Pak urges swift action to curb glacial melt

At COP30, Dr Musadik Malik calls upon developed world to support preservation efforts

Federal Minister of Petroleum Musadik Masood Malik, speaks with Reuters during an interview in Islamabad, June 11, 2024. PHOTO: REUTERS

ISLAMABAD:

Pakistan has urged the international community to act swiftly to protect the rapidly deteriorating cryosphere, warning that accelerated glacier melt in the Hindu Kush-Karakoram-Himalaya (HKH) region is placing millions at increasing risk.

In a virtual address to a high-level dialogue at COP30 in Belem, Brazil, Pakistan’s climate minister, Senator Dr Musadik Malik, said the world is witnessing “unprecedented” changes across glacier systems, permafrost zones and snow-covered regions.

He warned that these shifts are already disrupting water supplies, food production and the safety of mountain communities.

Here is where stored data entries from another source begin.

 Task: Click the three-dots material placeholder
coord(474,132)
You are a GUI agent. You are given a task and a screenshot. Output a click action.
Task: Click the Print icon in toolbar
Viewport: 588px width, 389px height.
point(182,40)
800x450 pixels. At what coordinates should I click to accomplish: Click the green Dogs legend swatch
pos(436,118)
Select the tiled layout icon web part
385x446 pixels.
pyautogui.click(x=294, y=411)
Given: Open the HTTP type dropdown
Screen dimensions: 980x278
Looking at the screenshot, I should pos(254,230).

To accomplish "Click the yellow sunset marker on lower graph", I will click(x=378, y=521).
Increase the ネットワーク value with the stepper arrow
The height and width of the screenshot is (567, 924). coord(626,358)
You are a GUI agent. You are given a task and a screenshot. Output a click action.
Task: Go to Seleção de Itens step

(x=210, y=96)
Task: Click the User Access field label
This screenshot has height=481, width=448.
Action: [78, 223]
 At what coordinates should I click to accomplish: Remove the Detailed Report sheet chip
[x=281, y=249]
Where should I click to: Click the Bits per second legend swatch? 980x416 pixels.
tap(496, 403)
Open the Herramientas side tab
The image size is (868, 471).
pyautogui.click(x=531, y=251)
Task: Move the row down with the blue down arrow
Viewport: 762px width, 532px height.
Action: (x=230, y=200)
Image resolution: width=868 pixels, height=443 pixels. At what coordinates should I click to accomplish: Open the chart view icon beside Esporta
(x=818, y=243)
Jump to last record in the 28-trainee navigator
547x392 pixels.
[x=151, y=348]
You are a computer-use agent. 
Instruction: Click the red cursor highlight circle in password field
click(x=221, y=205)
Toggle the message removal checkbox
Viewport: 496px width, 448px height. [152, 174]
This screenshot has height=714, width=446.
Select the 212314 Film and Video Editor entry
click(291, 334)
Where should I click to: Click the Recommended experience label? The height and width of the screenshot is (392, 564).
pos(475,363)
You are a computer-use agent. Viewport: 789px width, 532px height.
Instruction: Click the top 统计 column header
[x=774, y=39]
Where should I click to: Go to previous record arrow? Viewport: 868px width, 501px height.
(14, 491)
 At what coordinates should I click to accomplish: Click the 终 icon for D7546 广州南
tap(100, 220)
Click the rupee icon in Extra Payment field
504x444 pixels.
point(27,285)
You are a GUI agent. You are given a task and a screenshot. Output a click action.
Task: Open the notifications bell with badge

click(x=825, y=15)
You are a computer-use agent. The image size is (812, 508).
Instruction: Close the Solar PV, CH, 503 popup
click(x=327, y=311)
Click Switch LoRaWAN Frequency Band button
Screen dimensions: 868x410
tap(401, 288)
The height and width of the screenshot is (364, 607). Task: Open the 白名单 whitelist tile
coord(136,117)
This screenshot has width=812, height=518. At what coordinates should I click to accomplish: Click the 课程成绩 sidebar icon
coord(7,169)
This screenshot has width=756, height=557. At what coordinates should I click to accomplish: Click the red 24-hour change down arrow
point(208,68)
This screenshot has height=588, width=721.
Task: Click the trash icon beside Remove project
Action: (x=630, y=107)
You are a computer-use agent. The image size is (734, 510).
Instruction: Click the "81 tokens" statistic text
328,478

The discussion, hosted by Pakistan’s Ministry of Climate Change and Environmental Coordination in partnership with international organisations, brought together officials, scientists and specialists from Nepal, Bhutan, Turkiye, Azerbaijan, ICIMOD, UNDP, UNESCO and the Asian Development Bank.

Dr Malik said the HKH-often referred to as the planet’s “Third Pole”-is warming nearly twice as fast as the global average, threatening the largest freshwater store outside the polar regions.

Pakistan, home to around 13,000 glaciers, is already facing rapid retreat, expanding glacial lakes and a sharp increase in glacial lake outburst floods.

He said these changes are beginning to alter the natural flow of the Indus River, damaging infrastructure, undermining farmland and heightening water insecurity downstream.  For mountain communities, he said, climate change has become “a daily crisis”.

Dr Malik said climate-driven glacier melt was proceeding at an unprecedented pace, leading to increasing hazards such as glacial lake outburst floods. He also pointed to global inequities in climate finance, arguing that a handful of major emitters contribute most to global carbon pollution while also receiving the bulk of green financing.
He urged countries with historic emissions responsibility to support adaptation efforts in vulnerable mountain regions and called for the cryosphere agenda to be elevated at COP30.

Scientific assessments presented at the event indicated that up to 65% of HKH glaciers could vanish by the end of the century under high-emission scenarios.
Experts at the dialogue noted that Pakistan’s northern regions are already experiencing frequent GLOF events, which have destroyed homes, schools, roads and cropland in Gilgit-Baltistan and Khyber Pakhtunkhwa.

Erratic river flows, they added, are also weakening agricultural output, disrupting hydropower generation and straining water supplies in major cities, while altering ecosystems and local economies across the Indus basin.